• [Work to be completed]
Wherever a line in the data below holds "hero", copy that line.

• [Input records]
[Start of section]

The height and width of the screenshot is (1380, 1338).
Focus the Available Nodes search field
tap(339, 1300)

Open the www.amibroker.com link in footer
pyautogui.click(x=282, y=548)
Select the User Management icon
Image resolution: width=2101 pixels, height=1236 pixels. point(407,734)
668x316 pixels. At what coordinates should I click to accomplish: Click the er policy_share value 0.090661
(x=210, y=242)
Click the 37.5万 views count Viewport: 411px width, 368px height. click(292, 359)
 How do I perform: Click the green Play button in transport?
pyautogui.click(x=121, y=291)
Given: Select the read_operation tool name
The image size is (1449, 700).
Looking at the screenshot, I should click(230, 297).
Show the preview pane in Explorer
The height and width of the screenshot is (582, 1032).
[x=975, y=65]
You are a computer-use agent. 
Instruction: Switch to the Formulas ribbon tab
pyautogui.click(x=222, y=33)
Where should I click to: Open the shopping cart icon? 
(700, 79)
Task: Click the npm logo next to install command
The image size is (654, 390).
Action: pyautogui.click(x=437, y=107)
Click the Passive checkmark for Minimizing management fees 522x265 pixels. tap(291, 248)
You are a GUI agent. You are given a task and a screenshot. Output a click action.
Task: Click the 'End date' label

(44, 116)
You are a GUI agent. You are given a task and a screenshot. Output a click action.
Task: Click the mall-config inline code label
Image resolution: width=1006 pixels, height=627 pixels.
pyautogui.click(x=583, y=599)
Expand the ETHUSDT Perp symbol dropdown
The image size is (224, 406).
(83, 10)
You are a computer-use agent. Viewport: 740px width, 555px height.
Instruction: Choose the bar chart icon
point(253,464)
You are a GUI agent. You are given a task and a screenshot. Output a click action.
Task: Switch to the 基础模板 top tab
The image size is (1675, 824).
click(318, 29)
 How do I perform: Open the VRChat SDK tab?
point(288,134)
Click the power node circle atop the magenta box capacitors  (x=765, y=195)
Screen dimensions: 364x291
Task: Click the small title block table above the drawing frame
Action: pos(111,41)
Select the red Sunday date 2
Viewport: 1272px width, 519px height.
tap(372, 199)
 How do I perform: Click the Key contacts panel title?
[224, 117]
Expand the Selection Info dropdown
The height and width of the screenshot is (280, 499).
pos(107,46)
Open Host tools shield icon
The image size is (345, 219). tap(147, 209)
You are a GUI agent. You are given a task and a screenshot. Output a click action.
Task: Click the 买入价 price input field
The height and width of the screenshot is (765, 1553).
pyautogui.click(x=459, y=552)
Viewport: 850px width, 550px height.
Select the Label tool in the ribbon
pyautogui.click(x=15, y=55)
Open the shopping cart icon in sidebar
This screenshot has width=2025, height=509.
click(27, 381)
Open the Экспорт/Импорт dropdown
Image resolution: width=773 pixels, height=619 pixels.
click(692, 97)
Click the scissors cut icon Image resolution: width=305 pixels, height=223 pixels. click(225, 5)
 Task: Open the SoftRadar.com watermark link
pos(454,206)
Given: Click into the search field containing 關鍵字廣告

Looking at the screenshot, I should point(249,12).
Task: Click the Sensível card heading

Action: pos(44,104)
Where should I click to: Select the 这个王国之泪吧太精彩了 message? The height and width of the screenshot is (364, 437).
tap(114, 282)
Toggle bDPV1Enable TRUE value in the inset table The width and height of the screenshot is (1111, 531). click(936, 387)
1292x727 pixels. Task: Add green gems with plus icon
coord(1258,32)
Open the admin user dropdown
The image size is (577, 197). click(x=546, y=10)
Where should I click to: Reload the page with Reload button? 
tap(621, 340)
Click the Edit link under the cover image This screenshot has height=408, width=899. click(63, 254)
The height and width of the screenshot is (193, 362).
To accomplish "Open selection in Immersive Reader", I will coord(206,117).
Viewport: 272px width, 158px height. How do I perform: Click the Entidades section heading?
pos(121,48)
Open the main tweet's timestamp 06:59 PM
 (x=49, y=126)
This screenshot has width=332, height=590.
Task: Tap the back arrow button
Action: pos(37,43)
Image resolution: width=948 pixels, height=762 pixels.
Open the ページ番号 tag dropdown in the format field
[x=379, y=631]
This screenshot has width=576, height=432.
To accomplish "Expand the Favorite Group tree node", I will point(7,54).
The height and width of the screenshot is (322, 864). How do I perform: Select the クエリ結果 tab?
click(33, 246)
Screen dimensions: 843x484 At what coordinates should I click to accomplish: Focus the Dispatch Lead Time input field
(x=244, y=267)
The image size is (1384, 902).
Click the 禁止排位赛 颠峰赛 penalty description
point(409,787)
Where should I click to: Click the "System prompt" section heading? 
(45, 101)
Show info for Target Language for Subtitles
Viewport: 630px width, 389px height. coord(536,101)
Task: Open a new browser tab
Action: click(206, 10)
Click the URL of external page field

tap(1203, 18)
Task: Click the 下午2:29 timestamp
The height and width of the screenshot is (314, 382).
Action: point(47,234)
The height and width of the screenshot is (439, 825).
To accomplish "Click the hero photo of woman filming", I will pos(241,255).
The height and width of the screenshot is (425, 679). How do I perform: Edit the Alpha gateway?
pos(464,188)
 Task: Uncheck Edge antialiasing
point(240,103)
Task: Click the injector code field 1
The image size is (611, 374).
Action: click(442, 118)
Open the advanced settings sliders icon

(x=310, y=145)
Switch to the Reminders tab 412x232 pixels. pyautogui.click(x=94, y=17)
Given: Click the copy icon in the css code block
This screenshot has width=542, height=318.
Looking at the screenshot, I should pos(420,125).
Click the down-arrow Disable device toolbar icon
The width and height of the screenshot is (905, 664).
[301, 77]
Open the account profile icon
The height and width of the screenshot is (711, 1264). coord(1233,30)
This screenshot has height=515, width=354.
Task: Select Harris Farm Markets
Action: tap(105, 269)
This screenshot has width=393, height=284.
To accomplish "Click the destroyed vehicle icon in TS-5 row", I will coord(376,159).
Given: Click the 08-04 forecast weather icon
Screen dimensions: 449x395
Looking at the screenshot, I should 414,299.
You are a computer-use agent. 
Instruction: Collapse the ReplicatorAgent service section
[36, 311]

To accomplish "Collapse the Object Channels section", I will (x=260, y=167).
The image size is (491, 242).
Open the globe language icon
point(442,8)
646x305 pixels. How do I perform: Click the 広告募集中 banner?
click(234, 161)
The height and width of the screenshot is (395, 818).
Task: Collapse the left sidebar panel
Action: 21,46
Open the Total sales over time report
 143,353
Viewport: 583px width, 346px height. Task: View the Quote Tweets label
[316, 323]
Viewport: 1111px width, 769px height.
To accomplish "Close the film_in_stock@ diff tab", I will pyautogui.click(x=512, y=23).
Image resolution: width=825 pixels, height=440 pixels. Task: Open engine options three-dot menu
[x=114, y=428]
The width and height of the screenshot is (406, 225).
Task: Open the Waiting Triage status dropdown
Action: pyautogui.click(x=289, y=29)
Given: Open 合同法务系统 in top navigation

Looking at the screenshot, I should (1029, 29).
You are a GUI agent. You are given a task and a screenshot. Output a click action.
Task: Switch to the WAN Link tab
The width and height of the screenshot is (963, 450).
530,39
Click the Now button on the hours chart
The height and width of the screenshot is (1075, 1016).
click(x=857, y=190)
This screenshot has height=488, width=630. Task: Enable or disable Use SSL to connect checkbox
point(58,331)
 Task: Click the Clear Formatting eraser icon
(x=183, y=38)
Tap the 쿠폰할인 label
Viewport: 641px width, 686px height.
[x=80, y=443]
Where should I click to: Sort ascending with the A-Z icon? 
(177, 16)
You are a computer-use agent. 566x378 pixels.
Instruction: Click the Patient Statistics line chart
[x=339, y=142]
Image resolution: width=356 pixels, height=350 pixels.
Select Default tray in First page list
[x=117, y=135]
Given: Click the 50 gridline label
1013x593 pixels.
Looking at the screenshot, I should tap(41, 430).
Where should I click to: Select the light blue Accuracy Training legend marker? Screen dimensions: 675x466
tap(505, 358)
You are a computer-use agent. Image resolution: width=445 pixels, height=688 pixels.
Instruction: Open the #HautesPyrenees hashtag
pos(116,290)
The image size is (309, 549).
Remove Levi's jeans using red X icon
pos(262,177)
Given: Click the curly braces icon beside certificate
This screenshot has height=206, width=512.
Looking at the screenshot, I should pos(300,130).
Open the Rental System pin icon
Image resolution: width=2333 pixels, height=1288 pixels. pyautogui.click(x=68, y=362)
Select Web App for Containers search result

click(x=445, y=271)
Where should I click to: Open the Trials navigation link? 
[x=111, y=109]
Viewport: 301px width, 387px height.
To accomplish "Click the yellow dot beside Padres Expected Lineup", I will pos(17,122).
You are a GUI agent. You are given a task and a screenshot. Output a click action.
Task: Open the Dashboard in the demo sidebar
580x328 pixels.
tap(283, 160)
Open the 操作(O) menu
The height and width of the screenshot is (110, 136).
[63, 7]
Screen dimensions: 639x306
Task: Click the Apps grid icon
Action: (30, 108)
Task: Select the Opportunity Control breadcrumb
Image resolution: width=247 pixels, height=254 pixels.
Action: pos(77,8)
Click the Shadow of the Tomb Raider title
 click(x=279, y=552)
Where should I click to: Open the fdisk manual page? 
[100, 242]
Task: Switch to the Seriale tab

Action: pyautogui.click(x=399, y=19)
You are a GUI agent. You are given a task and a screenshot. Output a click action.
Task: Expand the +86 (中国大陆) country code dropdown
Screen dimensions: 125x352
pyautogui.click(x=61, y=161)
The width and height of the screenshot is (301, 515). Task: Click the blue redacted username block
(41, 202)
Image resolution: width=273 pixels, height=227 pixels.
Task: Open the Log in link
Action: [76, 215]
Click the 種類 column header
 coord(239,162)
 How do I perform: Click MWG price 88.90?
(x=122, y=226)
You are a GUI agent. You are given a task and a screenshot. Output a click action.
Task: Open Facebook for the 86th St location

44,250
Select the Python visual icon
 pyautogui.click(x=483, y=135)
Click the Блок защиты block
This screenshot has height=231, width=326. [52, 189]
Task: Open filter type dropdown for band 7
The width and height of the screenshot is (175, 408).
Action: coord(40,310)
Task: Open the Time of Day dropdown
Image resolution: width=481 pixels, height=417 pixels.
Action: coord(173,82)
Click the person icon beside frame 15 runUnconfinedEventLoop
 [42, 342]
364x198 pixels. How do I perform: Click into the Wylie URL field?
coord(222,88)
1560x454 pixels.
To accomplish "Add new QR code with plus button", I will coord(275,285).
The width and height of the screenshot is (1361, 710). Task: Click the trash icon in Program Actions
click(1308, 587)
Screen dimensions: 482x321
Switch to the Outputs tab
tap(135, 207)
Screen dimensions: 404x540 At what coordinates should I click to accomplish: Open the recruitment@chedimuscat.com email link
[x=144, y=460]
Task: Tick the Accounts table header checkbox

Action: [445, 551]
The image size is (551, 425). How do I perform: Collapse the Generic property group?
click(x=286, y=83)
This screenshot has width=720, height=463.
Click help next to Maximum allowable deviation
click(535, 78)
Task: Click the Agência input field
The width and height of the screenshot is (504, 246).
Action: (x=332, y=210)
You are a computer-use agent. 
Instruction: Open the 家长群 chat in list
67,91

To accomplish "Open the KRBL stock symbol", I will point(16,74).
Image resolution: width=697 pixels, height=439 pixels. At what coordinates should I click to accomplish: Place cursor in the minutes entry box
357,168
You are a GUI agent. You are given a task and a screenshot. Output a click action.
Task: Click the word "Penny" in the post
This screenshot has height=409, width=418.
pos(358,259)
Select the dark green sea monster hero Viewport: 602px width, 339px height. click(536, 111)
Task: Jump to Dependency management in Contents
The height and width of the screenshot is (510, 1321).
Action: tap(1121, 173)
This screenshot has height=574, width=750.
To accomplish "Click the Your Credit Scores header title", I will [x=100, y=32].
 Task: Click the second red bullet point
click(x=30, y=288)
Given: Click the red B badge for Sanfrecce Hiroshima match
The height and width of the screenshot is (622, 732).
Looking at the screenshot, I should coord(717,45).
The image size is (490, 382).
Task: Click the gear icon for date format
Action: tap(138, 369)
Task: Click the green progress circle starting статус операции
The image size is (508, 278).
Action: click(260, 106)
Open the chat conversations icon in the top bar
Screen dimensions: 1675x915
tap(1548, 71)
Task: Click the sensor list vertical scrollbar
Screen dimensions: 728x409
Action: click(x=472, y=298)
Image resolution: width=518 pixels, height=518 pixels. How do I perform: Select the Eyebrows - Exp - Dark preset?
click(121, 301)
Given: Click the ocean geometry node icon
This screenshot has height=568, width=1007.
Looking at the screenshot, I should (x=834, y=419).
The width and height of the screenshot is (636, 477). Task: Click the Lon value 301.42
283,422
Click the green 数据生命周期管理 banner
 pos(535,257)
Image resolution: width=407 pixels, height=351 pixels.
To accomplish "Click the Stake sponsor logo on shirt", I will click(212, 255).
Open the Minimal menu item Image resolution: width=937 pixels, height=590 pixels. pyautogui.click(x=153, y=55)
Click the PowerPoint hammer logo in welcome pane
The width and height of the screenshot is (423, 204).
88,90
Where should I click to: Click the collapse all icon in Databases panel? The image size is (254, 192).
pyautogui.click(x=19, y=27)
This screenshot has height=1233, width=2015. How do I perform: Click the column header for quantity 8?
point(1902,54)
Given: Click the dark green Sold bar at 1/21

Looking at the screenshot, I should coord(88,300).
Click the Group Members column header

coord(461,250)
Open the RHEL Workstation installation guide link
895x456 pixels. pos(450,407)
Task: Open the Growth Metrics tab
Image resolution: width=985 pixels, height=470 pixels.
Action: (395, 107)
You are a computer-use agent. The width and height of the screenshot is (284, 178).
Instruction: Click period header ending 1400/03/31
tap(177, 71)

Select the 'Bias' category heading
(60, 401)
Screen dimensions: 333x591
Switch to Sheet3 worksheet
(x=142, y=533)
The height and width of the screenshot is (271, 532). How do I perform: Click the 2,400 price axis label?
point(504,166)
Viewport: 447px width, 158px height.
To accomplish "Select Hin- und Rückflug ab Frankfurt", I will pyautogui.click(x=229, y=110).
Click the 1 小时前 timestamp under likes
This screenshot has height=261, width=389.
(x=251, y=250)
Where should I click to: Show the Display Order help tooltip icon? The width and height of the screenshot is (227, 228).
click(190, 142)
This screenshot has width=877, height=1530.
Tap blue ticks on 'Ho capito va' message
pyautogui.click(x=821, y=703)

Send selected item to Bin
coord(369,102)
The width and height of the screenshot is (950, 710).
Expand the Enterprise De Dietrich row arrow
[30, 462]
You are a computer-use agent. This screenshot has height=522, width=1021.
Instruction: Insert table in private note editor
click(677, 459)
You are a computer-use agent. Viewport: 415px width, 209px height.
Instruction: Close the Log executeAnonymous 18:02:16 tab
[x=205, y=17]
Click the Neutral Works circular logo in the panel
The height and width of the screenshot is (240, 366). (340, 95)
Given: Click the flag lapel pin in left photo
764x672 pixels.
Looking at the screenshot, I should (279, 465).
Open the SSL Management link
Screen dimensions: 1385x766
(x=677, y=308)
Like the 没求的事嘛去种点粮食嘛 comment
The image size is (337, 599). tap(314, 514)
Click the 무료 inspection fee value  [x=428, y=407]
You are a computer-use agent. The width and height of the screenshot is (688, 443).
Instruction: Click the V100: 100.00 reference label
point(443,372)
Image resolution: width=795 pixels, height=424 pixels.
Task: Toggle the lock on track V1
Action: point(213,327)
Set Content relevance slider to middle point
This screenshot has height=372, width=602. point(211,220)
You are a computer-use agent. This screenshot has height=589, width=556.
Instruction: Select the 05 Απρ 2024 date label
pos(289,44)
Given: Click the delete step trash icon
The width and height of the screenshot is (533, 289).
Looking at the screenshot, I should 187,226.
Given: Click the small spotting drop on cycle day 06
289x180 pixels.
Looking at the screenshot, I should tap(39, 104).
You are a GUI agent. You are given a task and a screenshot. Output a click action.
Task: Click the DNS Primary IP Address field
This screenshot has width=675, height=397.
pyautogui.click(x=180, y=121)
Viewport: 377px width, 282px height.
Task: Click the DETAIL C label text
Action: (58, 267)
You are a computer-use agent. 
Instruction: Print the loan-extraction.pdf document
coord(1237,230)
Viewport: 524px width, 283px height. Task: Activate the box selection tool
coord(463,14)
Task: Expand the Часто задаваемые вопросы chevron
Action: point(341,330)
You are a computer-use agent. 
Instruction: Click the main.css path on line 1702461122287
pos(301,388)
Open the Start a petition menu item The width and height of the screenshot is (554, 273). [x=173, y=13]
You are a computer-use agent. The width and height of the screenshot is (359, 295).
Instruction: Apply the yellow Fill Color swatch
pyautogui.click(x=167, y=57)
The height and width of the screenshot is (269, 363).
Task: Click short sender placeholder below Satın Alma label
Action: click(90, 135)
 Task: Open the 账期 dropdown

[End of section]

• [Task response]
To accomplish "Click the hero photo of woman filming", I will pos(241,255).
Select the dark green sea monster hero Viewport: 602px width, 339px height. click(536, 111)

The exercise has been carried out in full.